Un tel texte ne donne-t-il pas une image arrogante
de l’Eglise catholique ?
C’est la limite d’un texte de ce genre qui n’est
peut-être pas très adapté aux modes
de communication actuels. Il faut se souvenir qu’il
a un objectif limité et que ses affirmations doivent
donc être équilibrées par des convictions
complémentaires exprimées dans d’autres
documents du Concile Vatican II et du magistère ultérieur.
Je pense aux affirmations du Concile selon lesquelles l’Eglise
catholique est composée de pécheurs et appelée
à une nécessaire purification. Par exemple,
le décret sur l’œcuménisme reconnaît
que « bien que l'Église catholique ait été
enrichie de la vérité révélée
par Dieu ainsi que de tous les moyens de grâces, néanmoins
ses membres n'en vivent pas avec toute la ferveur qui conviendrait.

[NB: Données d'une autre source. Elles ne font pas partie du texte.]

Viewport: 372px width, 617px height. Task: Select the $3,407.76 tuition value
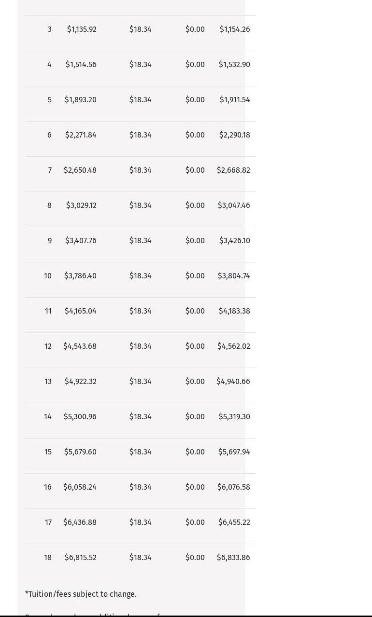tap(81, 241)
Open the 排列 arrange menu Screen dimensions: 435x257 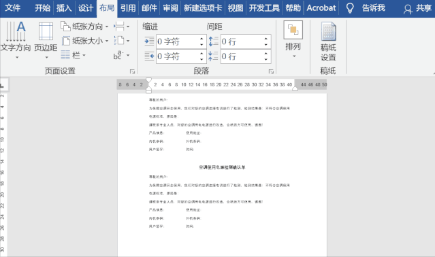pos(293,39)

» Et le Concile ajoute : « Il en résulte
que le visage de l'Église resplendit moins aux yeux
de nos frères séparés, ainsi que du
monde entier, et la croissance du royaume de Dieu est entravée
» (n°4).
Le dialogue œcuménique est-il encore
considéré comme une priorité par l’Eglise
catholique ?
Bien sûr, dès son élection le pape Benoît
XVI l’a rappelé, et le commentaire le souligne
en conclusion. Précisément l’un des
apports de ce dialogue oecuménique, c’est de
nous aider dans ce travail de purification dont je viens
de parler. Les textes du Concile soulignent que dans cette
démarche de conversion, nous avons tous besoin les
uns des autres, et que « tout ce qui est accompli
par la grâce de l'Esprit-Saint dans nos frères
séparés peut contribuer à notre édification
» (décret sur l’œcuménisme
n°4). Le pape Jean-Paul II reconnaissait aussi qu’

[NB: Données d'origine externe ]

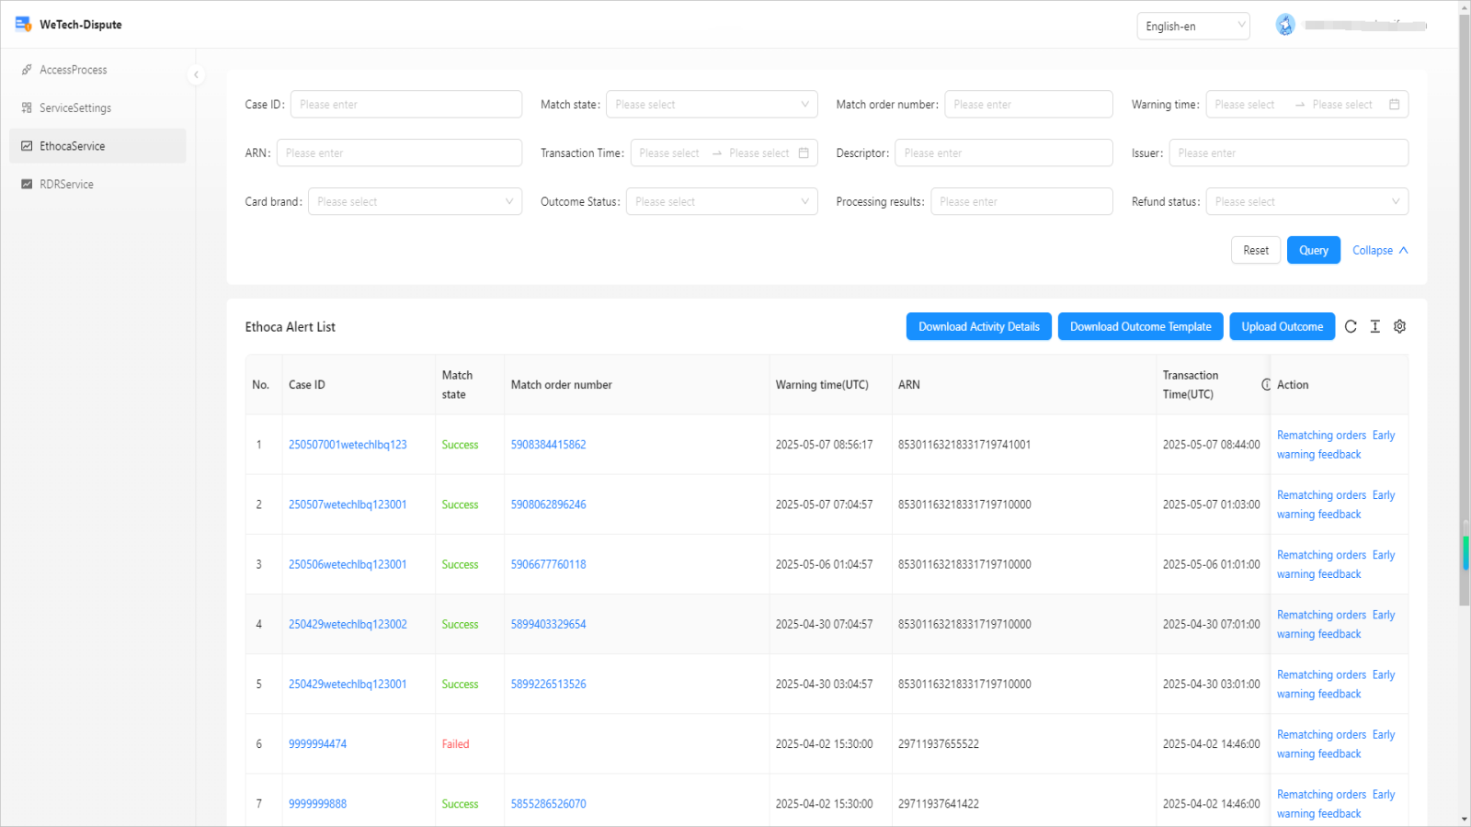Open the table density (row height) icon
The height and width of the screenshot is (827, 1471).
1375,326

« en tant qu'Église catholique, nous avons
conscience d'avoir reçu beaucoup du témoignage,
des recherches et même de la manière dont ont
été soulignés et vécus par les
autres Églises et Communautés ecclésiales
certains biens communs aux chrétiens.. » (encyclique
Ut unum sint n°87)
Ce document ne signifie donc pas que la conception
de l’œcuménisme reviendrait à l’idée
du « retour » des autres chrétiens dans
l’Eglise catholique ?
Non, dans son important discours lors de la rencontre œcuménique
de Cologne le 19 août 2005ii
, le pape Benoît XVI avait rappelé que la conception
catholique de l’unité n’est pas celle
du « retour », contrairement à ce qu’une
lecture superficielle du document pour la doctrine de la
foi pourrait suggérer. Tout en réaffirmant
déjà la conviction qui est au centre du présent
document, le pape avait alors dit que le dialogue œcuménique
est, selon une expression chère à son prédécesseur,
un « échange de dons ». Les affirmations
techniques du document de la Congrégation pour la
doctrine de la foi ne doivent pas nous le faire oublier.
****
i
Voir aussi l’ entretien du cardinal Ratzinger avec
le quotidien allemand Frankfurter Allgemeide Zeitung du
22 septembre 2000, dont la traduction était parue
dans l’Osservatore romano, édition en langue
française, n° 42, 43 et 44 d’octobre 2000,
sous le titre « la pluralité des confessions
ne relativise pas l’exigence de la vérité
»
ii Cette unité, selon notre conviction,
subsiste, oui, dans l'Eglise catholique sans possibilité
d'être perdue (cf. Unitatis redintegratio, n. 4);
l'Eglise en effet n'a pas totalement disparu du monde. D'autre
part, cette unité ne signifie pas ce que l'on pourrait
appeler un oecuménisme du retour: c'est-à-dire
renier et refuser sa propre histoire de foi. Absolument
pas! Cela ne signifie pas uniformité de toutes les
expressions de la théologie et de la spiritualité,
dans les formes liturgiques et dans la discipline. Unité
dans la multiplicité et multiplicité dans
l'unité: dans l'homélie pour la solennité
des saints apôtres Pierre et Paul, le 29 juin dernier
[2005], j'ai souligné que pleine unité et
vrai catholicité, au sens originel du mot, vont de
pair. Une condition nécessaire pour que cette coexistence
se réalise est que l'engagement pour l'unité
se purifie et se renouvelle continuellement, croisse et
mûrisse. Le dialogue peut apporter sa contribution
à cet objectif. Il est plus qu'un échange
de pensées, qu'une entreprise académique:
il est un échange de dons (cf. Ut unum sint, n. 28),
dans lequel les Eglises et les Communautés ecclésiales
peuvent mettre leurs trésors à la disposition
des uns et des autres (cf. Lumen gentium, nn. 8; 15; Unitatis
redintegratio, nn. 3; 14s; Ut unum sint, nn. 10-14). C'est
bien grâce à cet engagement que le chemin peut
continuer pas à pas, jusqu'au moment où, finalement,
comme le dit la Lettre aux Ephésiens, nous arriverons
"tous ensemble à l'unité dans la foi
et la vraie connaissance du Fils de Dieu, à l'état
de l'Homme parfait, à la plénitude de la stature
du Christ" (Ep 4, 13). Il est évident qu'un
tel dialogue ne peut en définitive se développer
que dans un contexte de spiritualité sincère
et cohérente. Nous ne pouvons pas "faire"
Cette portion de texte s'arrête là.